* Start Supplied records *

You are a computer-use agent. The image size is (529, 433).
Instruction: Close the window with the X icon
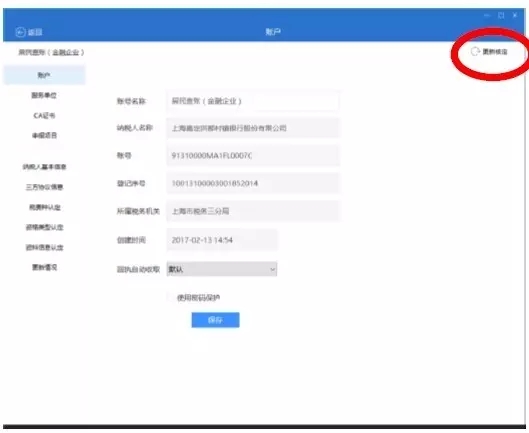515,16
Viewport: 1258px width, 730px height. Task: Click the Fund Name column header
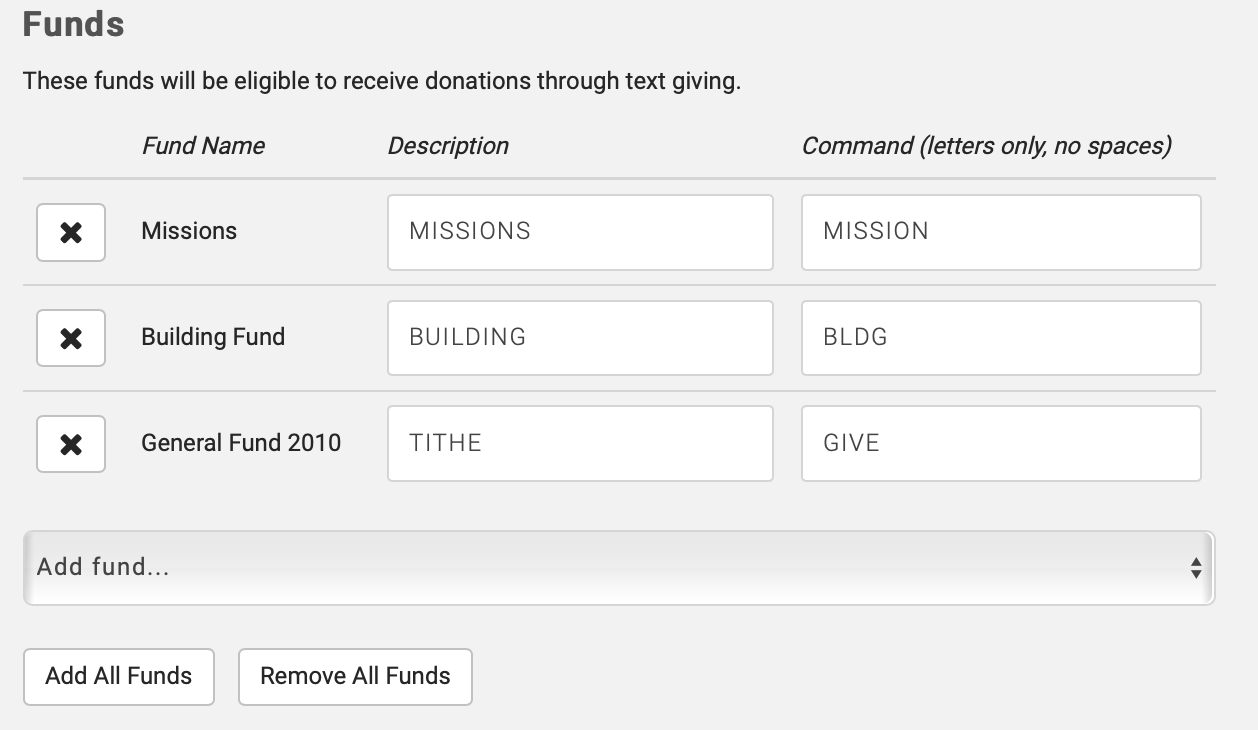[x=203, y=146]
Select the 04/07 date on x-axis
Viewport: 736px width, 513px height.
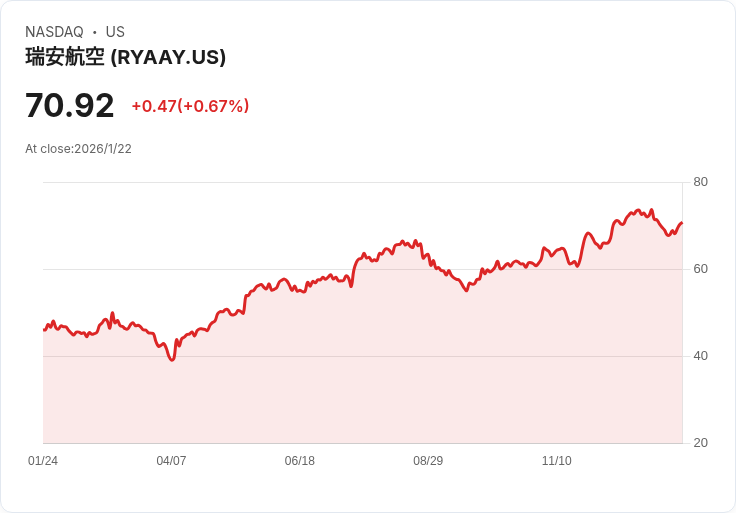[x=171, y=461]
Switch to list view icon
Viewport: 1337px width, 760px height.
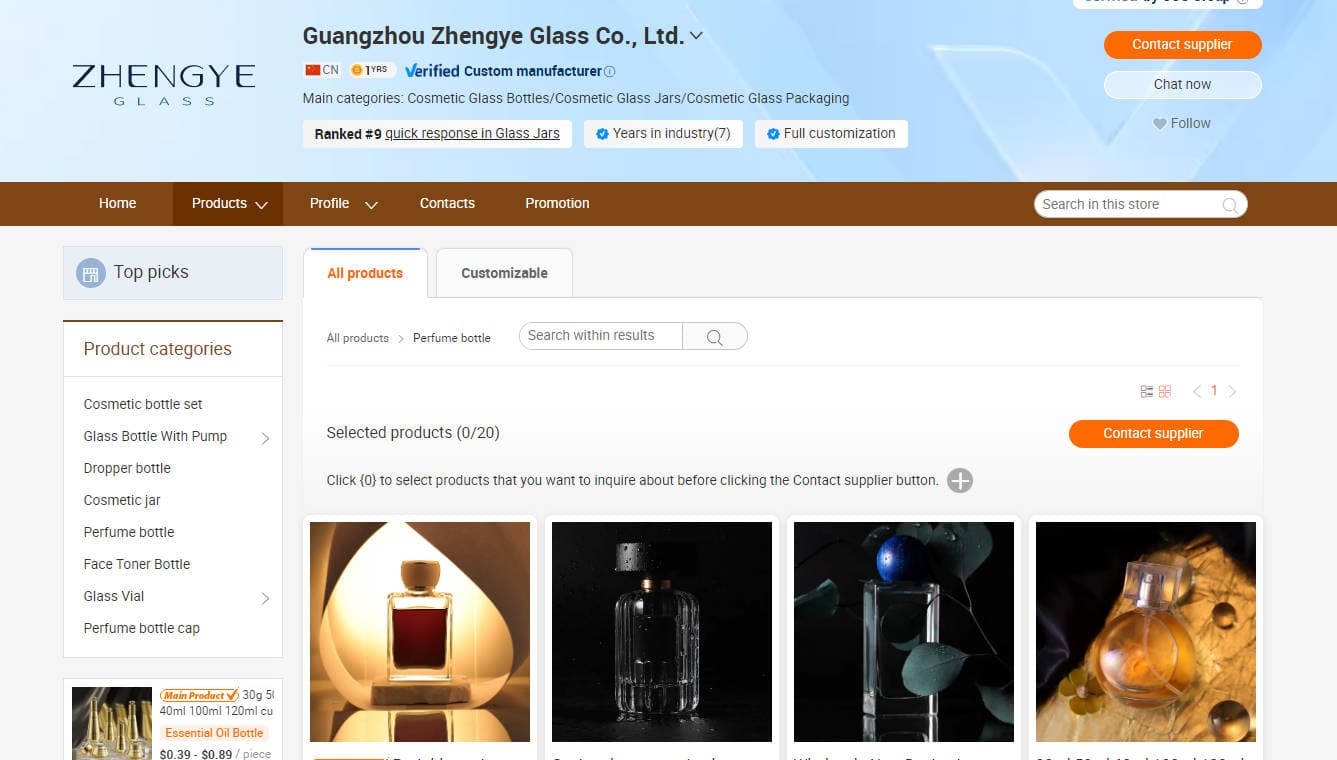(1147, 392)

* End Supplied records *

Please reproduce the lines of the records above without any changes, leaving out the pictures.

You are a computer-use agent. The image size is (529, 433).
Instruction: Close the window with the X icon
515,16
Viewport: 1258px width, 730px height. Task: Click the Fund Name column header
[x=203, y=146]
Select the 04/07 date on x-axis
Viewport: 736px width, 513px height.
[x=171, y=461]
Switch to list view icon
Viewport: 1337px width, 760px height.
(1147, 392)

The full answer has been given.